What the task requires — Gather every line of the entries below that contains the string "height", treating uppercase and lowercase letters as different.
################
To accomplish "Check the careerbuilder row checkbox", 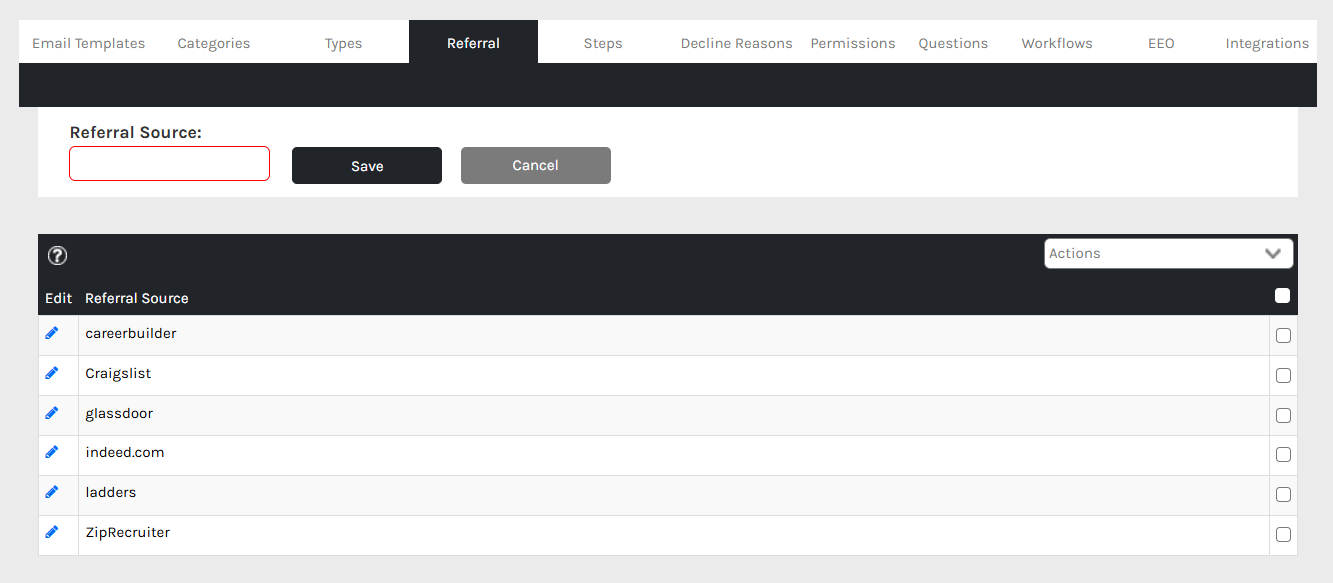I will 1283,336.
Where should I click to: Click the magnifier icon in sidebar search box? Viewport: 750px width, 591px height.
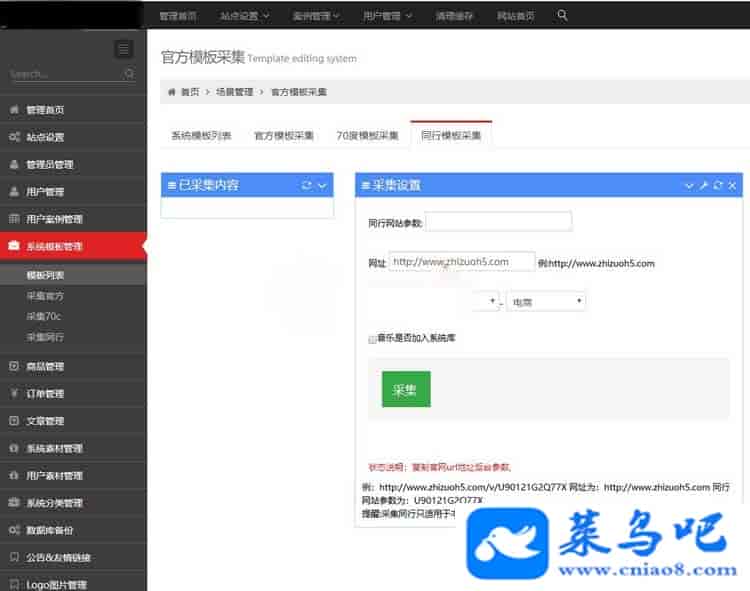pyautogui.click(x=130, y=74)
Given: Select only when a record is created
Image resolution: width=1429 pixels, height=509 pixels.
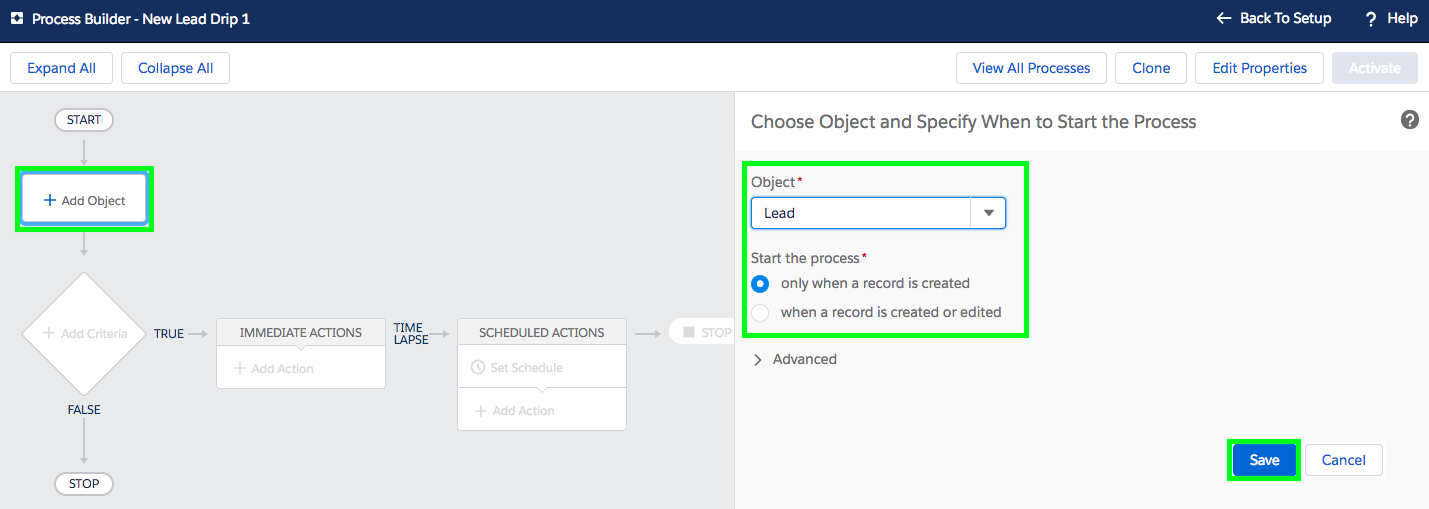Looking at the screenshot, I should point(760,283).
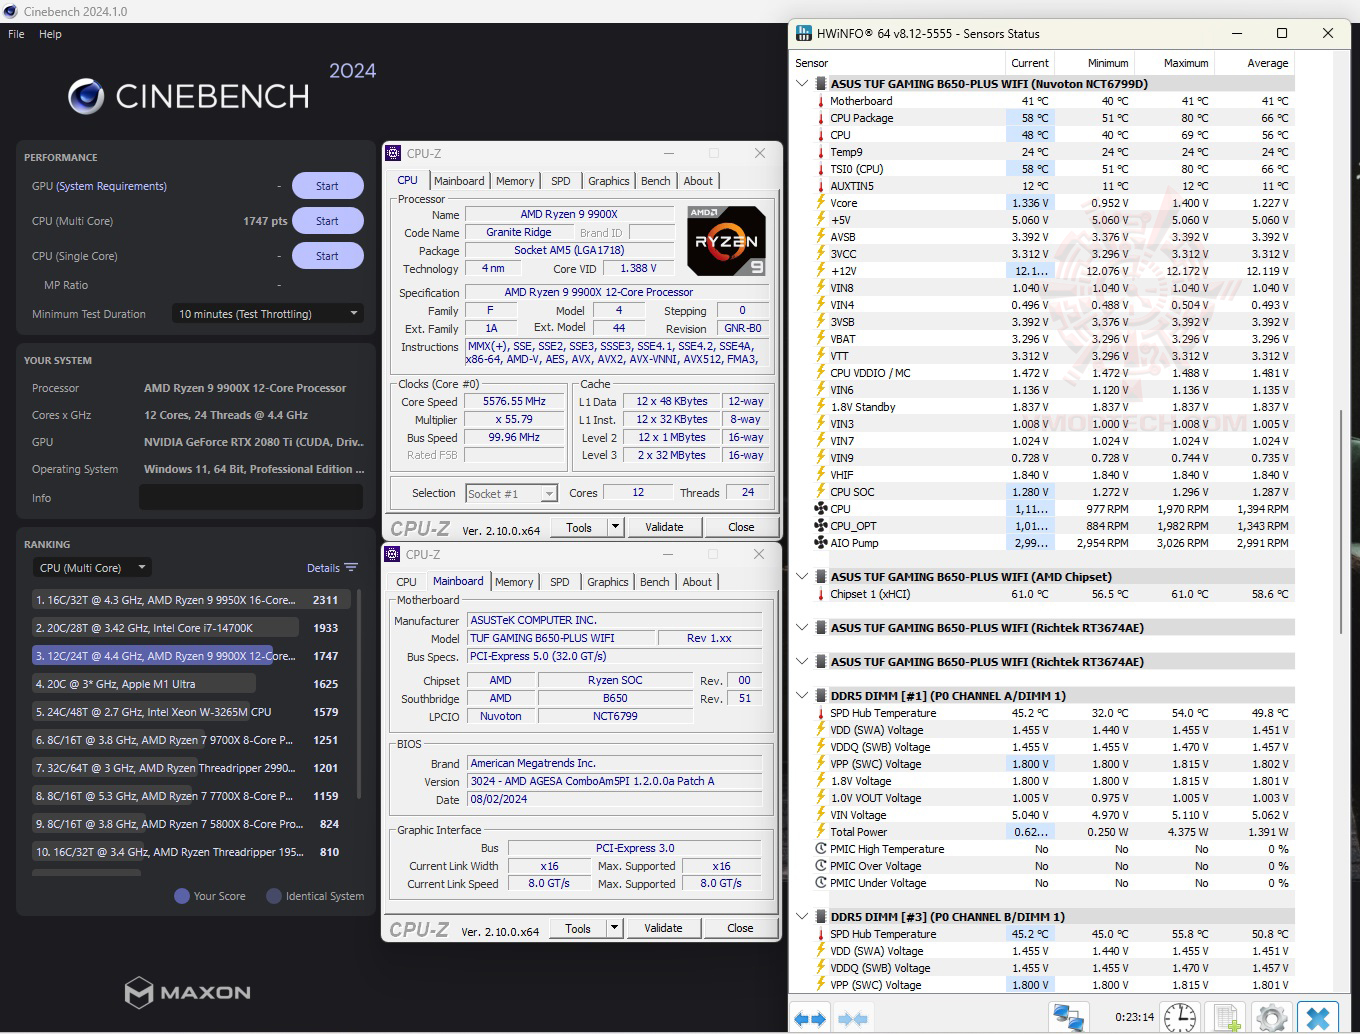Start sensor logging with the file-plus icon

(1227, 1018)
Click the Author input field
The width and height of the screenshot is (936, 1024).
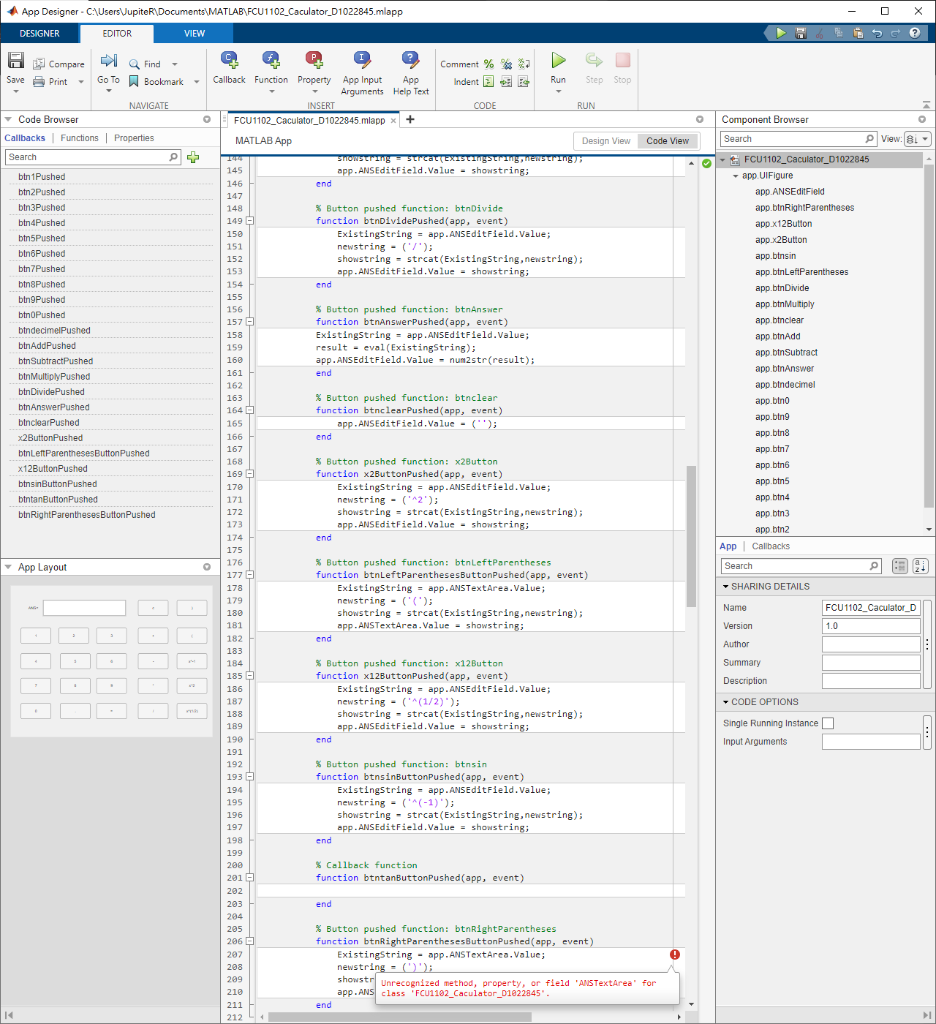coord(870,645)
################
Solution to this exercise —
Where should I click to: Click the magnifier icon in sidebar search box? Viewport: 750px width, 591px height.
Image resolution: width=1429 pixels, height=509 pixels.
The width and height of the screenshot is (936, 1024).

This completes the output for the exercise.